Shareholders: The other dark cloud
Once a company goes public, the shareholders become the ownership and power of the company… or so we are told. So, whenever executives make decisions, it’s easy for them to claim it was ‘for the shareholders’. That’s a catchall phrase to allow the executives to do things they ordinarily could not or should not do. But, when is it good for the shareholders? Who makes that decision? Apparently, this decision is supposed to be the board of directors. However, in many cases, the CEO is also the Board Chairman. But, again, part of that same dark cloud. The board of directors are supposed to steer the company into the right direction. Again, when large sums of income become involved, people’s eyes get glazed over by $ signs.
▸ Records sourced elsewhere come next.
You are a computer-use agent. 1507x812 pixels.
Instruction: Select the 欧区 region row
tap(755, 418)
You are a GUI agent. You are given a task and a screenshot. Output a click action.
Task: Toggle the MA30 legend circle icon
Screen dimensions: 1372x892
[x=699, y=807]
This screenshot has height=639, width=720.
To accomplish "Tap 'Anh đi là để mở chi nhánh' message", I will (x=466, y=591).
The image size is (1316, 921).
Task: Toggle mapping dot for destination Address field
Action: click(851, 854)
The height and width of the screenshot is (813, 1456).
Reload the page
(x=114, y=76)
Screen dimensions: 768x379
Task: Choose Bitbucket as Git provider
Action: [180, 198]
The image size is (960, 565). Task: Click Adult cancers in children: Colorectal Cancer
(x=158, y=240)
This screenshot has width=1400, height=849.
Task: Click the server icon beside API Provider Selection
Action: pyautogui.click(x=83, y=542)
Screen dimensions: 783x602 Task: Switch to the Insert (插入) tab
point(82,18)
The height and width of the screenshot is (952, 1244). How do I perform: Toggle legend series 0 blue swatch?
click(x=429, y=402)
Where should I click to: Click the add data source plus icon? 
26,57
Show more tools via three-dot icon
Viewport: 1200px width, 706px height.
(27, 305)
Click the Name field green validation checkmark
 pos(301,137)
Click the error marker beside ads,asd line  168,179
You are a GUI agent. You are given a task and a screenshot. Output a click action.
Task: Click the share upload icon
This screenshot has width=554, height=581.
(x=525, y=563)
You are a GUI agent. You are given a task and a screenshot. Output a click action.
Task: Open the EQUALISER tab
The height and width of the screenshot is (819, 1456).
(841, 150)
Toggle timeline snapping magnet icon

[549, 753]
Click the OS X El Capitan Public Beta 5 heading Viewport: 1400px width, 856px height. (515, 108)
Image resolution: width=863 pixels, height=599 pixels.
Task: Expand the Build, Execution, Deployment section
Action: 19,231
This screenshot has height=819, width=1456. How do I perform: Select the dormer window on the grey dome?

When something is done for the good of the shareholders, you can pretty well guarantee they mean there is money involved (either obtaining, but usually spending it). When and how that money is used is anyone’s guess. The accounting books are supposed to tell the tale, but we know how that goes with all of the recent accounting scandals.
Corporate executives
Why is it then ok for these corporate executives to preside over and allow detrimental business practices, yet they continue to remain employed? Why do they get reprieve from the unemployment line? When are we supposed to hold executives accountable for their actions (or inactions) that lead to dire negative consequences? These are questions that must be answered.
Does this imply more governmental regulation over corporations? Perhaps. It does imply that free enterprise is broken at a fundamental level. It also implies that something must be done to fix it. Whether that’s more regulation over businesses or more accountability, I don’t know. Perhaps we just need stiffer laws that define corporate practices so that executives can be brought up on charges when these situations occur. If there are legal statutes that prevent such problematic operations, then perhaps executives will think twice about their roles within large dollar companies. After all, high dollar salaries shouldn’t come with little oversight and no strings attached.